I Have a Lot of Thoughts.

Adam Reilly of Talking Politics has an interesting take on my recent post about Chris Gabrieli. I think we're going to have to agree to disagree on some issues here.

Adam says:

"I'm not sure if Gabrieli is the Democrats' best hope to reclaim the Corner Office. But let's suppose he is. In that case...Who cares how grassroots party activists feel about his prospective candidacy?"

Who cares what the grassroots think? I think every candidate running in every statewide, town or city race better damn well care about what the grassroots think. We make the phone calls, walk the precincts, carry the signs and get out the vote. An organized grassroots campaign is the best hope Democrats have to succeed. Don't take it from me, listen to Mike Dukakis. Not to go all Alex Forrest on the subject, but you just can't ignore us grassroots types now and then expect us to do the work later.

The February 4 caucus is proof positive that Tom Reilly doesn't understand that the grassroots matter, but Deval Patrick does and that's why he ended up with so many delegates.

Adam again:

"The top priority for Massachusetts Democrats should be electing a governor for the first time in two decades, not bolstering the collective self-esteem of the grassroots."

Hold up. First, the self-esteem comment is just silly. The second part is the meaty issue. I think we can all agree that the goal is getting a Democrat elected, but which candidate, and who gets to decide? The voters should, but we all know that stuff goes on behind the scenes. Agreements get made, understandings are reached --but not always honored, right Mister Mayor?

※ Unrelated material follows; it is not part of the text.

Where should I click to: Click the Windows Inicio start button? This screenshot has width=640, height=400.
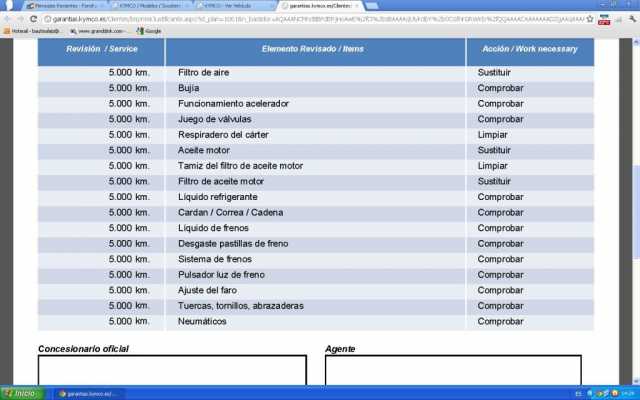click(x=21, y=393)
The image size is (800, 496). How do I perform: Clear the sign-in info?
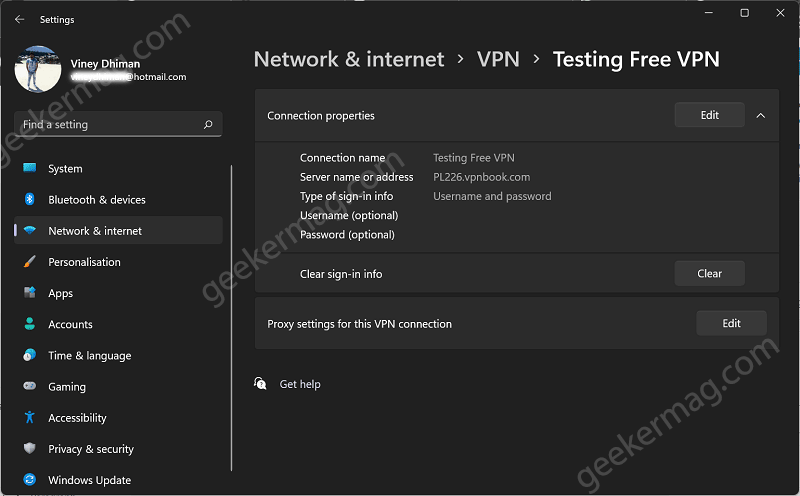pos(709,274)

Indulge me a moment. Imagine if the caucus totals were flipped, and Tom Reilly had won the more than 2/3 of the delegates elected that Deval Patrick did. Would we still be having this conversation? I doubt it. Would Chris Gabrieli, even after the botched LG vetting, still be considering a run for Governor? Again, I doubt it. No one would want to be seen as rocking the party establishment boat.

For reasons unknown to me, Reilly's poor showing at the caucus seems to have triggered some sort of Plan B. Apparently to some in the party establishment the idea of someone not connected to the party machine getting the nomination is unsettling, so now we're seeing the recruitment process for a new standard bearer at work here. We're reality based, right? Let's be realistic. Pleasant personalities aside, and bearing in mind that Gabrieli is well thought of by a certain group of democratic activists, would he really make that good of a candidate?

Adam seems to think so:

"But Gabrieli isn't just a legitimate prosepct because he's rich--he's a smart, thoughtful guy who knows his shit and has paid his dues. (Remember 2002?)"

The dues thing means nothing to me and uh, yeah I sure do remember 2002. I don't think Adam is doing Mr. Gabrieli any favors by bringing that failure up. The O'Brien/Gabrieli ticket is the best argument there is against the idea of nominating people based on so-called "electability."

I don't mean to pile on here, but Chris Gabrieli has had two unsuccessful shots at elective office. If he hasn't been able to get elected to anything up to now, what are the real chances of him being successfully elected Governor? From a standing start, I'd say not too good--no matter how much money he throws around.

I agree with Adam on this score: the top priority is to elect a Democratic Governor. But I reject the idea (not Adam's) that since the party's anointed pick got stiffed at the caucuses that there is a need to keep looking for a "more electable" candidate.

We have an electable candidate, and his name is Deval Patrick.

As much as some folks like to talk a good game about party unity, they don't seem to understand that Gabrieli getting into this race would do nothing but cause conflict. We split the democratic vote three ways and we end up with Governor Kerry Healey.